The NFB had worked hard to have the language on Braille included, and the fact
that we now have tough federal Braille legislation to go with the state Braille
bills is a credit to the organized blind movement.
This assignment, together with some damning
statistics which I reviewed in preparation for my presentation, caused me to
engage in some serious reflection on the staggering illiteracy rate among our
nation's blind children and young adults.
Before turning to a discussion of this
crisis and my thoughts concerning the reason or reasons for it, let me offer
a word or two about Braille and my experiences with it. In far too many circles
over the years, I have heard people say, "Braille is too hard to learn."
"Braille is too slow." "Braille is too bulky." "Braille
is outdated and is no longer necessary." "Braille is not cool!"
And on, and on, and on....
Let me tell you two of my own experiences
with Braille. First, I grew up in a small farming town in Iowa. By the time
I was fifteen years of age, I was so blind that I could no longer even pretend
to function successfully in the public school, so I was enrolled in the Iowa
Braille and Sight-Saving School to complete my last three-and-a-half years of
high school.

SUPPLIED INFORMATION:

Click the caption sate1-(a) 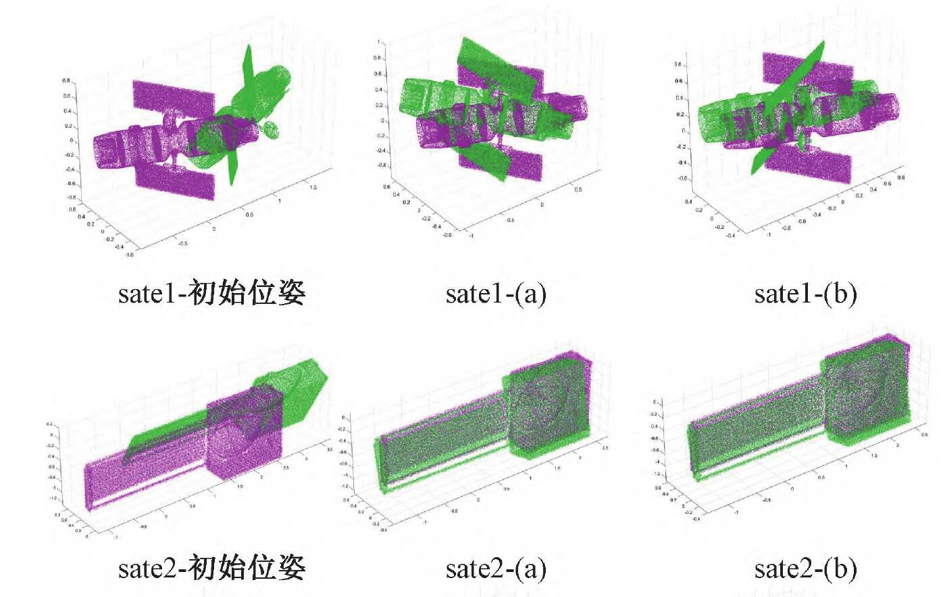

TASK INSTRUCTIONS:
a) Copy the Braille passage word for word from "This assignment, together" to "on, and on....".
b) Pick up the Braille passage where it stops and keep writing.
The listing has nothing to do with the text about Braille.

ANSWERS TO THE PROBLEMS:
a)
This assignment, together with some damning
statistics which I reviewed in preparation for my presentation, caused me to
engage in some serious reflection on the staggering illiteracy rate among our
nation's blind children and young adults.
Before turning to a discussion of this
crisis and my thoughts concerning the reason or reasons for it, let me offer
a word or two about Braille and my experiences with it. In far too many circles
over the years, I have heard people say, "Braille is too hard to learn."
"Braille is too slow." "Braille is too bulky." "Braille
is outdated and is no longer necessary." "Braille is not cool!"
And on, and on, and on....

b)
Unbelievable as it sounds, even though
I could read no more than fifteen or twenty words a minute of very large-print
material for no more than fifteen or twenty minutes at a sitting and, further,
even though everyone knew I would be totally blind one day, I was not taught
Braille at this remarkable institution. The attitude of the school was, "Let
him be normal (sighted) as long as he can."
My parents knew, of course, that I would
be totally blind one day, so they were justifiably concerned about my lack of
training. However, when my mother wrote to the school requesting that I be taught
Braille, she was told, "He can always learn Braille when he really needs
it."
Therefore, since I was unable to read
my own school books and papers, I got through high school by having literate
students (using either Braille or print) read aloud to me. By the time I graduated,
I was nearly totally blind and therefore could read neither print nor Braille
at all.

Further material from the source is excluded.